▸ **WRITTEN EXERCISE**
Present the records from the line containing "Task: Click the commuters" through the line containing "coord(31,47)" as a numbered list, one line per item, leaving out any blank lines.

■ ■ ■ ■ ■

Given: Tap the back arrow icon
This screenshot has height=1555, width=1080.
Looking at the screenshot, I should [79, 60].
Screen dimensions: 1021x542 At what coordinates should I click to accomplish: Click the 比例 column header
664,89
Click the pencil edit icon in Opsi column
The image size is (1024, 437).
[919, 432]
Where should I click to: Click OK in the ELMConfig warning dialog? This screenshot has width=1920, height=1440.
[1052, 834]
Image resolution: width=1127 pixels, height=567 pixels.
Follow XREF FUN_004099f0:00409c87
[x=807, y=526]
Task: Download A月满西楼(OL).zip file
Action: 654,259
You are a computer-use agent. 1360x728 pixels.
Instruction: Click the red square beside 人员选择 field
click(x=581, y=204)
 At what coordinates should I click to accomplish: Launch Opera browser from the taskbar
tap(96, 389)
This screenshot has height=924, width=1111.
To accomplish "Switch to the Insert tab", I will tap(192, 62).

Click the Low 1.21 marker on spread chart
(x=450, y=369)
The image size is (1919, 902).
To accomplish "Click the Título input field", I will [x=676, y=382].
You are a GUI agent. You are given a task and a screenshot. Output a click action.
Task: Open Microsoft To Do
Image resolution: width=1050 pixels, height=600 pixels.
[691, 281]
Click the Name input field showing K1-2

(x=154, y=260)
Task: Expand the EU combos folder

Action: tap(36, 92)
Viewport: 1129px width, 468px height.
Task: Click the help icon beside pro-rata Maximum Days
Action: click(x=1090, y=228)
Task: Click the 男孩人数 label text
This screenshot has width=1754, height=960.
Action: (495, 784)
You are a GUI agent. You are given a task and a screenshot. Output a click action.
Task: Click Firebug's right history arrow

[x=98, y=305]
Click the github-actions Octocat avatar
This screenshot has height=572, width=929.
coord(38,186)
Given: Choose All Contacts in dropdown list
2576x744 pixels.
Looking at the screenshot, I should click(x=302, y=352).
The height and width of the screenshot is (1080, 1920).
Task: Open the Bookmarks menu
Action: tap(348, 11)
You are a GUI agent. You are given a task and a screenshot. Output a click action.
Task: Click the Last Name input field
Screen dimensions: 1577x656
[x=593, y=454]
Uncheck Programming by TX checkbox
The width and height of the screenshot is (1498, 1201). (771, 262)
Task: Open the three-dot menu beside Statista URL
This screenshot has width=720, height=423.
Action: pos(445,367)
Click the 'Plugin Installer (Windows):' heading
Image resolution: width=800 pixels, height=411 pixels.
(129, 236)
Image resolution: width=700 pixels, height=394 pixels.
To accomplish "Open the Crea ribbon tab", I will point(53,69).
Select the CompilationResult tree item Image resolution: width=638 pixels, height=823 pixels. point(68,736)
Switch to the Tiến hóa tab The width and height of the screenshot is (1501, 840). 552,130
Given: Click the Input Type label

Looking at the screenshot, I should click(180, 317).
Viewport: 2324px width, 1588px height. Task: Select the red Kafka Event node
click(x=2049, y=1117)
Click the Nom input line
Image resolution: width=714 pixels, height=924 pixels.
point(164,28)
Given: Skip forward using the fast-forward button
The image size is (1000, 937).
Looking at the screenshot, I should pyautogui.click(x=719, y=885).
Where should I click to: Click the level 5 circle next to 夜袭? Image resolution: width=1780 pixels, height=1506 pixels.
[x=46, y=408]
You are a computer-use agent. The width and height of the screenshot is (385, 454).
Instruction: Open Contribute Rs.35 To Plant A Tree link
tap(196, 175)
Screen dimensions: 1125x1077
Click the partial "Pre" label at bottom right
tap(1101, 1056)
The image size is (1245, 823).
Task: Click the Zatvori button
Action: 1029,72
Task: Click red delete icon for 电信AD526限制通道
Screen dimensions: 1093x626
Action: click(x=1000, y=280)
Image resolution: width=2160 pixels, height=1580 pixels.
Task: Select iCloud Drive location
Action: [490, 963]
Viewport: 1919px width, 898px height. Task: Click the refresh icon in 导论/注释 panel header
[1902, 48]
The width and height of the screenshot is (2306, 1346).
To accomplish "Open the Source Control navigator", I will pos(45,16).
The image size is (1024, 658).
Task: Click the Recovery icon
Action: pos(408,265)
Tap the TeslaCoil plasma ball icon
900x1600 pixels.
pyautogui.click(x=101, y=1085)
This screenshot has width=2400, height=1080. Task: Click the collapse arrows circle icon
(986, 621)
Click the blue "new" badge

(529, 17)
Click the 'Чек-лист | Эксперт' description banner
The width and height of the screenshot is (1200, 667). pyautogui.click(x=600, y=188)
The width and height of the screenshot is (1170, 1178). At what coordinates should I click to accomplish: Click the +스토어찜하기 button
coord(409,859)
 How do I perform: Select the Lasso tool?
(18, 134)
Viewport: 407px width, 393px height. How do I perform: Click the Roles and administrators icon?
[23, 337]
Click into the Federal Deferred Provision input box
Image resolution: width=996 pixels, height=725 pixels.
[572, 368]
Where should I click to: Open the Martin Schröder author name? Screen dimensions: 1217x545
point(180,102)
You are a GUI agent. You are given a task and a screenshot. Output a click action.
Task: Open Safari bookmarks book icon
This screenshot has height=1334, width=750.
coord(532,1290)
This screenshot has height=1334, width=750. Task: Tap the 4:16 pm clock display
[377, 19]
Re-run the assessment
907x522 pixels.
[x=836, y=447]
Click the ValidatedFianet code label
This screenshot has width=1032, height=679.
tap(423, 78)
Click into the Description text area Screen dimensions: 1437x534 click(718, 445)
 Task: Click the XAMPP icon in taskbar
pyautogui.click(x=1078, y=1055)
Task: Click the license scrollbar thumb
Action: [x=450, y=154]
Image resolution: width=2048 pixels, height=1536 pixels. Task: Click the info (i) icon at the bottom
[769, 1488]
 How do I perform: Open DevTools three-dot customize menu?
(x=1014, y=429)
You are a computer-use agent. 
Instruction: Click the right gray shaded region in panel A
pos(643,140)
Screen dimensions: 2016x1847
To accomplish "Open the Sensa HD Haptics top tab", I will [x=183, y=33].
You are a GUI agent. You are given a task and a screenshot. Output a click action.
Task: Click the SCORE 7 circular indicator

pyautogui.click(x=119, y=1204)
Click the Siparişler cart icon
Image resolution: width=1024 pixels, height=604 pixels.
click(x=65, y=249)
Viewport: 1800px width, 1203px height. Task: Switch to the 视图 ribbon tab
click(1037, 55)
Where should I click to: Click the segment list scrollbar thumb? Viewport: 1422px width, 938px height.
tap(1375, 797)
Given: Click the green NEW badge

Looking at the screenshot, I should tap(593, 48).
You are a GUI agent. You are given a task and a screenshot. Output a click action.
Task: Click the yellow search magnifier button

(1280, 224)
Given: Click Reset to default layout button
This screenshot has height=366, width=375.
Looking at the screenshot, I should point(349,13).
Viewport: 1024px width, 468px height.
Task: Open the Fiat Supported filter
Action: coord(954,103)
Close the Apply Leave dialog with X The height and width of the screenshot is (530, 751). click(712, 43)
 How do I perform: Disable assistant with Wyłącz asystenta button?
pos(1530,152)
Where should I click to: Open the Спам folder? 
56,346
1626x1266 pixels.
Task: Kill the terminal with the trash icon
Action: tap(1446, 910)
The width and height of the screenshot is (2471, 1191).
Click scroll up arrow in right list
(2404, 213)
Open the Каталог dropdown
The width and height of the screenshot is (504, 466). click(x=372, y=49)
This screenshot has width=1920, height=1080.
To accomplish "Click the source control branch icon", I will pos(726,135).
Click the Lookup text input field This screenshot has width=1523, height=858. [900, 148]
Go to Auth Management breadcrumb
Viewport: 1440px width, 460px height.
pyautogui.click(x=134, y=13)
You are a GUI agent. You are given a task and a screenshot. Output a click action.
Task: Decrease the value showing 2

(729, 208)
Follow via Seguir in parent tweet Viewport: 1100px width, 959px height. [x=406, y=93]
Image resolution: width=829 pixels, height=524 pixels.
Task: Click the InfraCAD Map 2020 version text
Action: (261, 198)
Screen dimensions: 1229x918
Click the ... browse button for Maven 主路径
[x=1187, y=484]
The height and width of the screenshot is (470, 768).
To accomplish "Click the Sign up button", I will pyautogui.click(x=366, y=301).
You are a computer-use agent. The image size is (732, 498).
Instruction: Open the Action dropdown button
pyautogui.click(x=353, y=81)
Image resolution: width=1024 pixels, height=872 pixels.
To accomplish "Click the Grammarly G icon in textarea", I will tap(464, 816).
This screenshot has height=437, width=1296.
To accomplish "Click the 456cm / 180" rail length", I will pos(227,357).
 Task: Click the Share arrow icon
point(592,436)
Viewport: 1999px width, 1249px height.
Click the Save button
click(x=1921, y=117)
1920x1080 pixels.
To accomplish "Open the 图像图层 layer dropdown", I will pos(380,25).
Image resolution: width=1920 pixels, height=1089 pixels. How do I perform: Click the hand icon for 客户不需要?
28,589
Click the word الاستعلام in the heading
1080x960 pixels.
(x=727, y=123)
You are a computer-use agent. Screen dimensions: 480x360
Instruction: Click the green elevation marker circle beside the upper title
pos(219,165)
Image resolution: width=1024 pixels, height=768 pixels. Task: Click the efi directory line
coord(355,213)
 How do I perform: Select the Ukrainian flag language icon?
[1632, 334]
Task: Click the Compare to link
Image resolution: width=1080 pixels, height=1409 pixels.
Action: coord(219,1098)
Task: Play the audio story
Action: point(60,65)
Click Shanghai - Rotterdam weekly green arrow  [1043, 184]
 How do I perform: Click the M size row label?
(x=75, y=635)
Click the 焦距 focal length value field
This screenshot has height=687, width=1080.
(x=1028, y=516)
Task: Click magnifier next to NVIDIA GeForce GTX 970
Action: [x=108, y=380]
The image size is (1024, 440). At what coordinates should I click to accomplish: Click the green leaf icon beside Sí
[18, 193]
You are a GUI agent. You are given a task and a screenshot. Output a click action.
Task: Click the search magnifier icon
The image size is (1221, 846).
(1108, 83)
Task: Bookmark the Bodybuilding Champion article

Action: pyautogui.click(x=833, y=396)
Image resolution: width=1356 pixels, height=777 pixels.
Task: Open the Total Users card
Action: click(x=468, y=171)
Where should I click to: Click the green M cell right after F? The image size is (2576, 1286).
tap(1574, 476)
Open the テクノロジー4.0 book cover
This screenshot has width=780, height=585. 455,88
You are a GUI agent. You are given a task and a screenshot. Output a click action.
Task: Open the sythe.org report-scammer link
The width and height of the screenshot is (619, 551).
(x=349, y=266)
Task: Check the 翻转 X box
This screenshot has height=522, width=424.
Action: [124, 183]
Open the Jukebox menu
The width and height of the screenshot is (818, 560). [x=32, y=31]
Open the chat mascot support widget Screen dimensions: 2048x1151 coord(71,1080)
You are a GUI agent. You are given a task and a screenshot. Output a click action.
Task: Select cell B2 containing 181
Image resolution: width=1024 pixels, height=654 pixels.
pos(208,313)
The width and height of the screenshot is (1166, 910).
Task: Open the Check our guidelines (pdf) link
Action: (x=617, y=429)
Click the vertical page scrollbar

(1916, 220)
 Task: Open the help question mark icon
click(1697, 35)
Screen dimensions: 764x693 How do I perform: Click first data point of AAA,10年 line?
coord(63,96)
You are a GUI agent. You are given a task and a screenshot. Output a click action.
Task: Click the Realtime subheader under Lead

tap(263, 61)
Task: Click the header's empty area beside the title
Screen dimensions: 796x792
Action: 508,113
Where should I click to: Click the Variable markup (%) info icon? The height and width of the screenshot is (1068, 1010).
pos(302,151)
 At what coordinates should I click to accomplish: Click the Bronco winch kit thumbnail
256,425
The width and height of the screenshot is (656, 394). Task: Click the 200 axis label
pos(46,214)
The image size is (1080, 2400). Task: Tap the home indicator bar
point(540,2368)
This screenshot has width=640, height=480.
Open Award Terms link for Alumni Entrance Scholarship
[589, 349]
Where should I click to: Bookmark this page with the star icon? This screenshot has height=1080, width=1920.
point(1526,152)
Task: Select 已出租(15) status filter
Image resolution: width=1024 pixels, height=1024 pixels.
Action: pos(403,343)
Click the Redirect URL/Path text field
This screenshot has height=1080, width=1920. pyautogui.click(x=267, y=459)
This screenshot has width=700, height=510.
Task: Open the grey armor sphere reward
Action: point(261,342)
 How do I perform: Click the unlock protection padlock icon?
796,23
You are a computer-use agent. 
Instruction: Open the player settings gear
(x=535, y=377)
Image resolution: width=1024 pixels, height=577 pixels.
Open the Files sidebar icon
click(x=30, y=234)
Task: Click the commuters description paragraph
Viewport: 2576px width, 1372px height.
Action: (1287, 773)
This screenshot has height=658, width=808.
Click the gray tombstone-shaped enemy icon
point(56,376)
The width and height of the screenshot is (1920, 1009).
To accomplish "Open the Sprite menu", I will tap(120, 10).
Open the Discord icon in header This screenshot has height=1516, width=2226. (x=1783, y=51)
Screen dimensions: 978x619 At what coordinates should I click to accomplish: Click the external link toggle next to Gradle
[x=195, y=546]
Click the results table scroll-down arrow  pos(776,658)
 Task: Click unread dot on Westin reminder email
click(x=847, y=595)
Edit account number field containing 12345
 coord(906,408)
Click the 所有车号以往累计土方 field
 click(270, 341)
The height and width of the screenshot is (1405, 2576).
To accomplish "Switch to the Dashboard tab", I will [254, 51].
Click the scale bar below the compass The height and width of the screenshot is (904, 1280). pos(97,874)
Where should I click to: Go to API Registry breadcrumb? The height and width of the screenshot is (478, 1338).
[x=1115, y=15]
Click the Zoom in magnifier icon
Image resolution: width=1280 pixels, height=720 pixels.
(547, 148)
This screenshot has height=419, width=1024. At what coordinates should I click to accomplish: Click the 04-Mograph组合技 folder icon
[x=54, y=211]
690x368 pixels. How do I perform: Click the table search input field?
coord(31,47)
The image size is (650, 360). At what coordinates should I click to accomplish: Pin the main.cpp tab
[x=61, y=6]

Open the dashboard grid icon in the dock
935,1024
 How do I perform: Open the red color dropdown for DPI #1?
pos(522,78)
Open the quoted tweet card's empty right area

■ ■ ■ ■ ■

▸ **WRITTEN SOLUTION**
1. Task: Click the commuters description paragraph
2. Viewport: 2576px width, 1372px height.
3. Action: (1287, 773)
4. This screenshot has height=658, width=808.
5. Click the gray tombstone-shaped enemy icon
6. point(56,376)
7. The width and height of the screenshot is (1920, 1009).
8. To accomplish "Open the Sprite menu", I will tap(120, 10).
9. Open the Discord icon in header This screenshot has height=1516, width=2226. (x=1783, y=51)
10. Screen dimensions: 978x619 At what coordinates should I click to accomplish: Click the external link toggle next to Gradle
11. [x=195, y=546]
12. Click the results table scroll-down arrow  pos(776,658)
13.  Task: Click unread dot on Westin reminder email
14. click(x=847, y=595)
15. Edit account number field containing 12345
16.  coord(906,408)
17. Click the 所有车号以往累计土方 field
18.  click(270, 341)
19. The height and width of the screenshot is (1405, 2576).
20. To accomplish "Switch to the Dashboard tab", I will [254, 51].
21. Click the scale bar below the compass The height and width of the screenshot is (904, 1280). pos(97,874)
22. Where should I click to: Go to API Registry breadcrumb? The height and width of the screenshot is (478, 1338).
23. [x=1115, y=15]
24. Click the Zoom in magnifier icon
25. Image resolution: width=1280 pixels, height=720 pixels.
26. (547, 148)
27. This screenshot has height=419, width=1024. At what coordinates should I click to accomplish: Click the 04-Mograph组合技 folder icon
28. [x=54, y=211]
29. 690x368 pixels. How do I perform: Click the table search input field?
30. coord(31,47)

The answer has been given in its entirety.